--- START ---
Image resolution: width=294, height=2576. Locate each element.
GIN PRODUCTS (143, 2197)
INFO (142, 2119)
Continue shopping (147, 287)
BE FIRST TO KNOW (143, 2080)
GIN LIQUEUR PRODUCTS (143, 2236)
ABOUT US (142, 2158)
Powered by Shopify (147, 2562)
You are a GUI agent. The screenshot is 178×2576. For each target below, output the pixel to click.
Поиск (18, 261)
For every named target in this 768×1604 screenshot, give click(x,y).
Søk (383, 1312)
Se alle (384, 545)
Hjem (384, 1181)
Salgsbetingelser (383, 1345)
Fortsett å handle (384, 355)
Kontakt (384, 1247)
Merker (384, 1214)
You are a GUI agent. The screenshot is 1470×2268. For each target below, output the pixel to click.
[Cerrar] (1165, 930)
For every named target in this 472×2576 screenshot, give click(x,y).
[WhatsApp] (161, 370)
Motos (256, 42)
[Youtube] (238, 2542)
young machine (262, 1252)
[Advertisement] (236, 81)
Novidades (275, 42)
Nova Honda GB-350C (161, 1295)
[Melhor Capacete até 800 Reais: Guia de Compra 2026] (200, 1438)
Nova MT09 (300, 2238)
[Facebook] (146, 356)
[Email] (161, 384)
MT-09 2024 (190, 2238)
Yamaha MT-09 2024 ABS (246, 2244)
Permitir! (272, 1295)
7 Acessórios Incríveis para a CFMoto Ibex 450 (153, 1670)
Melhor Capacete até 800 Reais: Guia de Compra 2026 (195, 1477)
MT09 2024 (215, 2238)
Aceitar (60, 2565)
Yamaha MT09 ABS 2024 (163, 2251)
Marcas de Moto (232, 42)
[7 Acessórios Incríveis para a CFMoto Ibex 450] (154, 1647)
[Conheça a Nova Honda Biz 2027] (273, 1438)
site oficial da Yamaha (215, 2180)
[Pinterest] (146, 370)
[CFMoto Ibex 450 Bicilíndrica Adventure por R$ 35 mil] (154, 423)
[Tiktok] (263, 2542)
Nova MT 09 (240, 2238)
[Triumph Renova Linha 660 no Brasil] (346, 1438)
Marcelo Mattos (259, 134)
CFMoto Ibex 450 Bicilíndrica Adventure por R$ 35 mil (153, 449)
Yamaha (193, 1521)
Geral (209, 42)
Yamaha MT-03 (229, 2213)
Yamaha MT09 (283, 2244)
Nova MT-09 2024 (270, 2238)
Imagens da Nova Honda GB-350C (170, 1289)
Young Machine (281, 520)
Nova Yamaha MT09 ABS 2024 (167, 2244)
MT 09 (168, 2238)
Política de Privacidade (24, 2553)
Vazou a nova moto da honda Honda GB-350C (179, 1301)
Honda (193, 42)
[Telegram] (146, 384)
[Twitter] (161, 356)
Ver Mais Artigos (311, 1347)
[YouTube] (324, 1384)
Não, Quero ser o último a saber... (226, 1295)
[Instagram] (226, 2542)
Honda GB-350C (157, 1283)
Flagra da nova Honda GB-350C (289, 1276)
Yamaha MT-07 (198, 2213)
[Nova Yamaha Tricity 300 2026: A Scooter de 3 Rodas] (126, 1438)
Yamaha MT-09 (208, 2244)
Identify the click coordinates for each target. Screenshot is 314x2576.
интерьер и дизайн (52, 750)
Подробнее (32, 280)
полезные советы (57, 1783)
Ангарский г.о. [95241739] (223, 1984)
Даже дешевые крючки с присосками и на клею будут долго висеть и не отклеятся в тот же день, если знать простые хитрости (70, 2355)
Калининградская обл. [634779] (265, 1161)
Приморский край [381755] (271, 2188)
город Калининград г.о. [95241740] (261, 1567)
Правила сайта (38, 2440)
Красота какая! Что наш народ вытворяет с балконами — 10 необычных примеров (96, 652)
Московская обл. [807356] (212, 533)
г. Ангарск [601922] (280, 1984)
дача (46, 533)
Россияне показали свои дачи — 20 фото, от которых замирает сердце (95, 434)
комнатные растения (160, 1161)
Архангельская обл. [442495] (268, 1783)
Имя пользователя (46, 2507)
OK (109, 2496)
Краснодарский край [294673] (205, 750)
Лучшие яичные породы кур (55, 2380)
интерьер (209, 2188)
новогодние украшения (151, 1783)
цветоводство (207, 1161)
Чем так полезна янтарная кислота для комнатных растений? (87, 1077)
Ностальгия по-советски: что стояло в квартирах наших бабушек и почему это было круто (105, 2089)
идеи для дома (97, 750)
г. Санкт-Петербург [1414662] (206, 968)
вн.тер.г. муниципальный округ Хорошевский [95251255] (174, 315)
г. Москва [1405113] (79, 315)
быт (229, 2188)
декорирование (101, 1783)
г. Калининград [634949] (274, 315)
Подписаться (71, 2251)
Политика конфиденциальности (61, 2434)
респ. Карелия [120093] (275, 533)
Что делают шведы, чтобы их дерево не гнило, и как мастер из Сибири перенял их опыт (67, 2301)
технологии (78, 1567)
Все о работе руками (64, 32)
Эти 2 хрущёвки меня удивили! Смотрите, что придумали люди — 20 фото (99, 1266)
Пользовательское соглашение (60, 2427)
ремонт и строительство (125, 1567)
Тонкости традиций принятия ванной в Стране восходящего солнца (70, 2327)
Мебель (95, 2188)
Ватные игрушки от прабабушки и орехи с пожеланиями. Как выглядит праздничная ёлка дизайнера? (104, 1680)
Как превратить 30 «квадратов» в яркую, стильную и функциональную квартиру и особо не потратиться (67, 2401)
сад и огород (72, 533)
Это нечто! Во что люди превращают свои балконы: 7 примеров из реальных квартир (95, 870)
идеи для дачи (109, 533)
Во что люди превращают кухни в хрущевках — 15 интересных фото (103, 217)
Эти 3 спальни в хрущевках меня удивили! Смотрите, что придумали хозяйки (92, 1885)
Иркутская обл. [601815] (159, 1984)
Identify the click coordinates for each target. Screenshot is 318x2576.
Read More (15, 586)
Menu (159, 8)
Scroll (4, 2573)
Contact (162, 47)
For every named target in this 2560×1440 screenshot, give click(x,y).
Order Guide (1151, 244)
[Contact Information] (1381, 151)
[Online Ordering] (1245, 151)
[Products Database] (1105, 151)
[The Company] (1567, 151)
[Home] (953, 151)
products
--- END ---
**What the exercise asks**
Everything from the first line above up to and including the line that contains "[Cerrar] (1165, 930)" should be printed exactly; please print only that.

**Result of this task**
Image resolution: width=294, height=2576. Locate each element.
GIN PRODUCTS (143, 2197)
INFO (142, 2119)
Continue shopping (147, 287)
BE FIRST TO KNOW (143, 2080)
GIN LIQUEUR PRODUCTS (143, 2236)
ABOUT US (142, 2158)
Powered by Shopify (147, 2562)
You are a GUI agent. The screenshot is 178×2576. For each target below, output the pixel to click.
Поиск (18, 261)
For every named target in this 768×1604 screenshot, give click(x,y).
Søk (383, 1312)
Se alle (384, 545)
Hjem (384, 1181)
Salgsbetingelser (383, 1345)
Fortsett å handle (384, 355)
Kontakt (384, 1247)
Merker (384, 1214)
You are a GUI agent. The screenshot is 1470×2268. For each target below, output the pixel to click.
[Cerrar] (1165, 930)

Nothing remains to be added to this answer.